▸ **Extract provided**
··········
I often like to advise people to use R.I.C.E WITH NO ICE. I don’t believe in using ice to heal injuries and the science is very much against ice having anything to do with healing. Now if you are using it for pain control for brief periods, this is another thing. But do not think that you are healing the injury with ice.
Typical treatment would be:
Resting the thigh if possible. Continued use may make it worse.
No ICE. Just skip this part.
Compression. Use an ACE bandage and remember to not wrap it too tight, it is just a light compression.
Elevate the thigh above the heart if possible. This helps the blood and fluids be reabsorbed by the body.
If your leg is very painful or numb, GOTO the doctor right away! This is nothing to fool around with and you risk long-term nerve and muscle damage. If you think that you need to treat the pain, start with Tylenol if you ok to take this medication. If you think that you need something stronger, you should seek medical advice.
And just rest the thigh until the hematoma and the pain stops. Avoid getting a massage, hot tub, or anything else. Just get the pain under control and keep it elevated. And many people have asked me if the hematoma needs to be drained. This is almost never the case. The compartment may need to be released, but there is rarely a collection of fluid that can be easily drained.
··········
▸ **Data segment**
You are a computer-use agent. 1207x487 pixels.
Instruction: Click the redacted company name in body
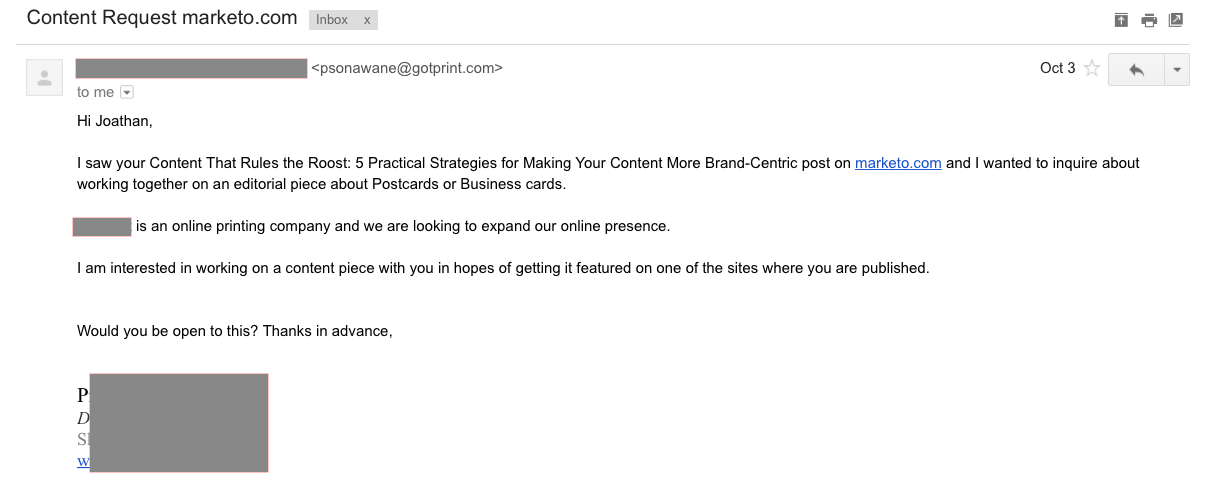102,227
··········
▸ **What the task requires**
Can you reproduce word for word the part of the thigh hematoma advice between "No ICE. Just" and "by the body.", inclusive?

▸ **Answer box**
No ICE. Just skip this part.
Compression. Use an ACE bandage and remember to not wrap it too tight, it is just a light compression.
Elevate the thigh above the heart if possible. This helps the blood and fluids be reabsorbed by the body.